Сначала только уточнение. О какой математике мы говорим. Математика для нас, в смысле как основание новоевропейского естествознания, это метрика? Я требую четкого ответа. Под метрикой понимаю широко масштаб, сетку координат, установление тождества, счет.
Есть математика без метрики. Метрическая организация вторично внесена в математику. Математика есть вне и до этой организации.
Но об этой математике мы сейчас не говорим и если имеем в виду современную наукотехнику, техническую цивилизацию, построенную на точных математических методах, то о неметрической математике говорить пока не имеем права.
Тогда обещанное объяснение непринятия дильтеевского разделения наук о природе и наук о духе звучит просто: науки о природе природу не изучают.
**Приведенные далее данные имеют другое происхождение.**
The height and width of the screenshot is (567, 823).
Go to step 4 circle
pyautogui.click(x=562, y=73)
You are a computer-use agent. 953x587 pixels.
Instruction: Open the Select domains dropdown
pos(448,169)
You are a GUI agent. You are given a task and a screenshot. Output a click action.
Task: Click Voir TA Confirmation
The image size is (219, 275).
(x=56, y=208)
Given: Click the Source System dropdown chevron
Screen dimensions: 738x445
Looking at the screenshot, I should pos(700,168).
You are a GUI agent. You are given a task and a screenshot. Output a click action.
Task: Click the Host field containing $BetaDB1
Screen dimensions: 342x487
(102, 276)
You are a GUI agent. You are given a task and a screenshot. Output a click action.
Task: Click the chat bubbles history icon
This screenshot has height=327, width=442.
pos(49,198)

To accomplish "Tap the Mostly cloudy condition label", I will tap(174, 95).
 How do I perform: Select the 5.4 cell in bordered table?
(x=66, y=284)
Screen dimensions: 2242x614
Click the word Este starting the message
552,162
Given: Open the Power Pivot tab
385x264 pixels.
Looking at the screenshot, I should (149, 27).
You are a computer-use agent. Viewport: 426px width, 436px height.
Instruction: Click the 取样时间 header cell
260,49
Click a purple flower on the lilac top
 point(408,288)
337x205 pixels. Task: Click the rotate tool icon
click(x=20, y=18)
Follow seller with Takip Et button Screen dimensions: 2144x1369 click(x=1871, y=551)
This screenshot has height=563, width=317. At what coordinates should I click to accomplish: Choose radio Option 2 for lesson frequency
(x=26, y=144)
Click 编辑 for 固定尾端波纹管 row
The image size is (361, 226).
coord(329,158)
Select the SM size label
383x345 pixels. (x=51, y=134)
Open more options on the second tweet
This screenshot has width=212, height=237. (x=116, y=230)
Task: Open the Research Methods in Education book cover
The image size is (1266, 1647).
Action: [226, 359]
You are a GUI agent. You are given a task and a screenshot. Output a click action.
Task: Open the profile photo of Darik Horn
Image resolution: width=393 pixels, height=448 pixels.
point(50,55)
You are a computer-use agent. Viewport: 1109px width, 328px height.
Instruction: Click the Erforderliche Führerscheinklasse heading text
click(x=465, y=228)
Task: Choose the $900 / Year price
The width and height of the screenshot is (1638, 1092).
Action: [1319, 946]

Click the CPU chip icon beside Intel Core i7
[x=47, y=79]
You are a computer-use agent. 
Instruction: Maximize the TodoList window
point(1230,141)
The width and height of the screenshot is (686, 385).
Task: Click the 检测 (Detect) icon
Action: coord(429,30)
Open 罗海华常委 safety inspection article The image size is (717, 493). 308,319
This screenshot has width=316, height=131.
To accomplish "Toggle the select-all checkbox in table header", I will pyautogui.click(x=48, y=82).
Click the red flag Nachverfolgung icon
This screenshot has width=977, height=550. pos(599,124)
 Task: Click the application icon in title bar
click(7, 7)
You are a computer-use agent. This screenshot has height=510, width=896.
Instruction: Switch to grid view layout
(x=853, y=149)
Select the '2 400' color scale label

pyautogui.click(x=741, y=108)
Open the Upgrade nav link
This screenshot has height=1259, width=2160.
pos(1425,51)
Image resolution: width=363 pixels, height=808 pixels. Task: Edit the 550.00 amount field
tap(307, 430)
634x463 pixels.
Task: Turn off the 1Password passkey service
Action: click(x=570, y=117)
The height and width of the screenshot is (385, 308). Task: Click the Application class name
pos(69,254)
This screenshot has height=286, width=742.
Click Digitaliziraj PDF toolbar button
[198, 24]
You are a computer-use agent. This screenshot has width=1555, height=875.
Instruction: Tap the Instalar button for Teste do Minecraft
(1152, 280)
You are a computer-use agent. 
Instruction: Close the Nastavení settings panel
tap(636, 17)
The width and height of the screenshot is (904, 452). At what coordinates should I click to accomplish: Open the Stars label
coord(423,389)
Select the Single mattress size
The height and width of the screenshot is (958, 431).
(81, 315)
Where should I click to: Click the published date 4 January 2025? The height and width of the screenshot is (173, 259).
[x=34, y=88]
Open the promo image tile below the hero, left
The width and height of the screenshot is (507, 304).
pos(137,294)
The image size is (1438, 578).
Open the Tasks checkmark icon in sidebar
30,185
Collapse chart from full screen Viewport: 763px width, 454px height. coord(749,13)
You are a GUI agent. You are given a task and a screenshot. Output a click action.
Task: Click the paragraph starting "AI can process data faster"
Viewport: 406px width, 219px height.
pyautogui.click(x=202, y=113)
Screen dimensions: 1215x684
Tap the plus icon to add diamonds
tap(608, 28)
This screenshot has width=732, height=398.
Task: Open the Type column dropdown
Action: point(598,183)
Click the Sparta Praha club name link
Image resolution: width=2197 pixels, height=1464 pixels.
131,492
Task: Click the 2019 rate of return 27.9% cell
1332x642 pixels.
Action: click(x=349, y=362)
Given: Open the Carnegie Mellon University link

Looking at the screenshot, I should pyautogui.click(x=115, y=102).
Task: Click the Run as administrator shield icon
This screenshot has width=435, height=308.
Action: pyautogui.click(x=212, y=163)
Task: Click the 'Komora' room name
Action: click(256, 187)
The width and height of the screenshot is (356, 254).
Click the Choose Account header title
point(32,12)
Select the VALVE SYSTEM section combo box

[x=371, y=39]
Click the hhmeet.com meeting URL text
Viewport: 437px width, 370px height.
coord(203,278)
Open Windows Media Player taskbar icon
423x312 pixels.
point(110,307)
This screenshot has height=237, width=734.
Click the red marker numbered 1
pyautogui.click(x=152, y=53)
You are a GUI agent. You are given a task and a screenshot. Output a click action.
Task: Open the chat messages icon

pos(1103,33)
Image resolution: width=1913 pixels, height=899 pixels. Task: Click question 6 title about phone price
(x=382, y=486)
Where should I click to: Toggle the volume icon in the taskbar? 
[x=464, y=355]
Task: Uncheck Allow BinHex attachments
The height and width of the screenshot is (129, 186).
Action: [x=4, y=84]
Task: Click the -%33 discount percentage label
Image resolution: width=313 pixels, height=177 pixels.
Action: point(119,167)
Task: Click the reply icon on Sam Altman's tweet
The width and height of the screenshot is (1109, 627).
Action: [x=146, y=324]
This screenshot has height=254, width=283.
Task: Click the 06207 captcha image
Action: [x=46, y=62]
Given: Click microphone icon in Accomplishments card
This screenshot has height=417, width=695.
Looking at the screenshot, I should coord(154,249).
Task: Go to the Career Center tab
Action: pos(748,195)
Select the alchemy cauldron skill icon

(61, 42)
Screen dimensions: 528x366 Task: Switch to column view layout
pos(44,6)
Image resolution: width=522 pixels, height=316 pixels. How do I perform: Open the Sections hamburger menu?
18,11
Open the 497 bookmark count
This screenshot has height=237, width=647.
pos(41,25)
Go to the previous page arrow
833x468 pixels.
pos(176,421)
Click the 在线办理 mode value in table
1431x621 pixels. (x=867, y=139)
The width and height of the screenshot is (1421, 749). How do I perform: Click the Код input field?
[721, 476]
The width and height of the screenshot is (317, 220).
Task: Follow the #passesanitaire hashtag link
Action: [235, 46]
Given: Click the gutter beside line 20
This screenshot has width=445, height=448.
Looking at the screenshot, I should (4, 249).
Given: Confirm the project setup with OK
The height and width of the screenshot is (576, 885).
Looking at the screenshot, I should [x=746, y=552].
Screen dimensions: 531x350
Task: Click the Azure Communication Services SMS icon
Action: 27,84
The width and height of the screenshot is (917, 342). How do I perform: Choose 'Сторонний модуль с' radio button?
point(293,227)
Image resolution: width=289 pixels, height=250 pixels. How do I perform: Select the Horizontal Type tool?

Именно потому что они основаны на метрической математике, они развертывают и изучают только формы нашего рассудка.
Как только человек начинает прикладывать свой ум, только свой ум, к чему бы то ни было, так неизбежно он приходит к уничтожению того самого предмета, который он рассматривает: к сознанию только форм своего ума (Записная книжка № 4, 12.3.1870. Я. П. // 48:116).